Draft
As an avid movie lover, one of the toughest question to answer is: 'what's your all-time favorite movie?'. Certainly, it seems almost impossible to pick my favorite movie of all-time, however, the up-lifting opening sequence of The Sting (1973) with the melody of The Entertainer will always have a special place in my heart.
This Oscar winning crime comedy is the story of 2 con artists; the young and fearless Hooker played by Robert Redford, and the old and experienced Henry played by Paul Newman. Both conmen seek revenge on a Chicago mob boss, Lonnegan, who murdered one of their mutual fellows. In spite of the juxtaposition between their characteristics, 2 conmen show the chemistry and plan the biggest set-up to win their money back from Lonnegan.
If you have not seen this old classic, you must experience the climax of their set-up without any spoilers. Since the first time I saw this movie, I have been captured by the charming acting, riveting twists and skillful film-crafting.
Without spoiling too much, the concept of their scheme is take small losses, but never miss big wins.
This inspired me to answer a following question: Can machine learning understand the concept of accepting loss for the sake of large wins in the future?
Conventional supervised learning requires a set of inputs and respective labels. For example, the model will predict the optimal hands to play based on current environment such as the amount of money you have, how strong your current hands are, how lucky you feel today. This means we need to know the optimal actions to take given the input even before training the model.
The challenge of our situation is that we don't know the optimal solution when we start the simulation. This means, our model needs to explore the environment without any previous knowledge and develop the strategy to the game through their experiences. This technique is called reinforcement learning. We are going to simulate the situation of accepting loss for the larger win using this concept. For this purpose, I concluded that the card game baccarat and the discovery of the optimal betting strategy would be a perfect simulation.

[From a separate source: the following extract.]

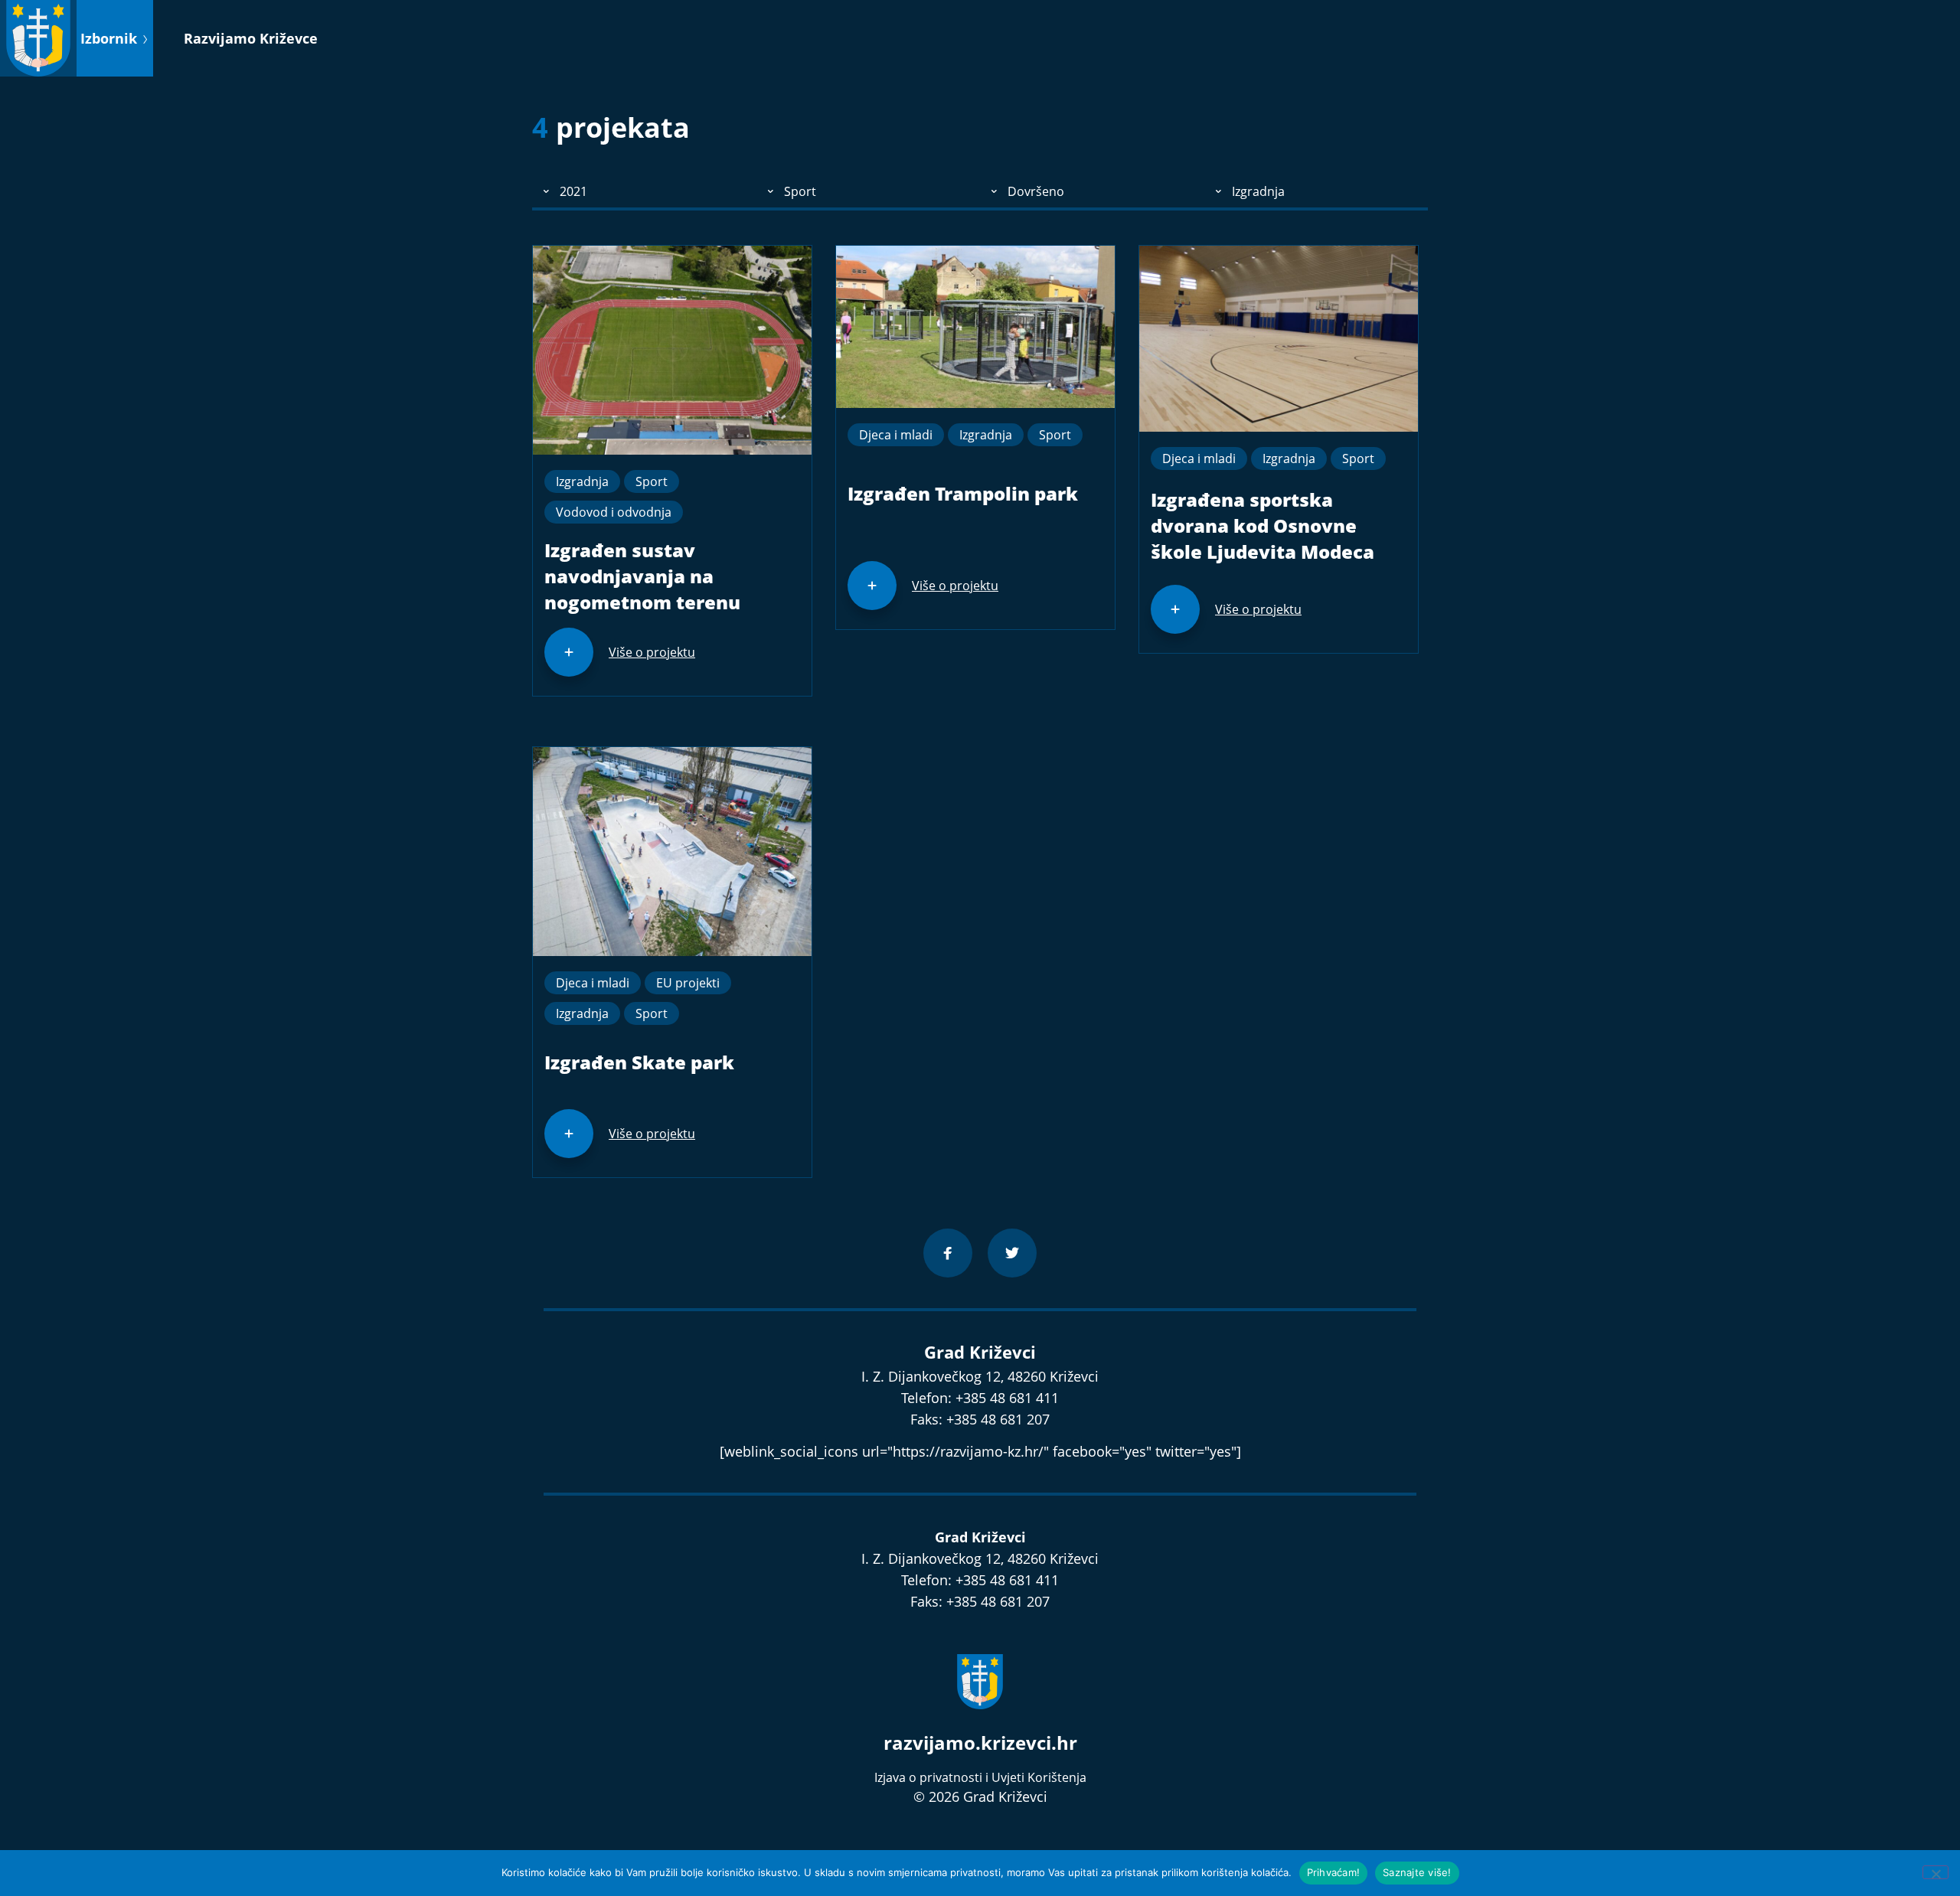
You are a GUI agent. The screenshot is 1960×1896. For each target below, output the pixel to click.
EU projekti (688, 982)
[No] (1935, 1872)
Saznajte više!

Baccarat is one of the simplest games in casino similar to black jack. The twist is, you don't even need to know how to play. The players only need to guess the result of the next game and bet on it. There are only 3 options: player will win, banker(dealer) will win, or they will tie. If the player guesses correctly, he will get the money back based on how much he best. There are mainly 2 reasons to why I chose this particular situation for the training environment.
-
Player can simply keep betting on the dealer.
Here it is. This is the golden rule. In Baccarat, you will get higher return if you guess tie correctly, but it is the riskiest odds to play. In fact, it is already known the exact probability and expected value of each guess. Of course, in real life, you could feel lucky or the table you sit could produce more wins for player. In theory, however, if you play the game of Baccarat long enough, each hands should converge to the following probability. Hence, our model can simply keep betting on the banker; the hands with highest expected value.
Probability of Winning Return Expected Value Player .4462 +1 -0.012351 Banker .4585 +.95 -0.010579 Tie .0953 +8 -0.143596 -
This game is all about short/long-term betting strategy
The existing strategy of Baccarat is all about the repetition of betting pattern. All strategies expect players to bet on banker all the time. It's a systematic betting pattern that can be evaluated mathematically. For example, the famous 1324 system works as follows. Starting from 1 unit of your bet, you will bet progressively with the sequence of 1 unit, 3 units, 2 units, 4 units until you lose. If you lose, you start over from 1. If you complete the sequence, you will also start over from 1. As you see, this process is programming-friendly due to its systematic nature. From this reason, our learning model is able to simplify the gaming situation and only focus on the discovery of this betting pattern.
As explained above, the game of Baccarat allowed me to write a simple code and simulate the game environment. For example, I didn't even need to create a class for the playing cards. All I needed was to follow the probability table from the previous section.
def deal(self):
''' Baccarat deal simulator based on actual probability
Simulate one deal of bacarrat with odds from http://www.baccaratstrategies.net/Baccarat-Probabilities.html
player odds : 44.62%
dealer odds : 45.85%
tie : 9.53 %
Args: None
Return: integer encoding of game result
0 : player wins
1 : dealer wins
2 : tie
'''
prob = random()
# player wins with 44.62%
if prob < .4462:
return 0
# dealer wins with 45.85%
elif prob < .9047:
return 1
# tie with 9.53%
else:
return 2
Believe or not, this is the core of game engine. For each game simulation, Player class will make a decision about betting price. By default, Player class will wait for the user input and decides the betting price. For any AI players, I overload the function to determine the betting and either program the set of existing strategies or train reinforcement learning model to discover one.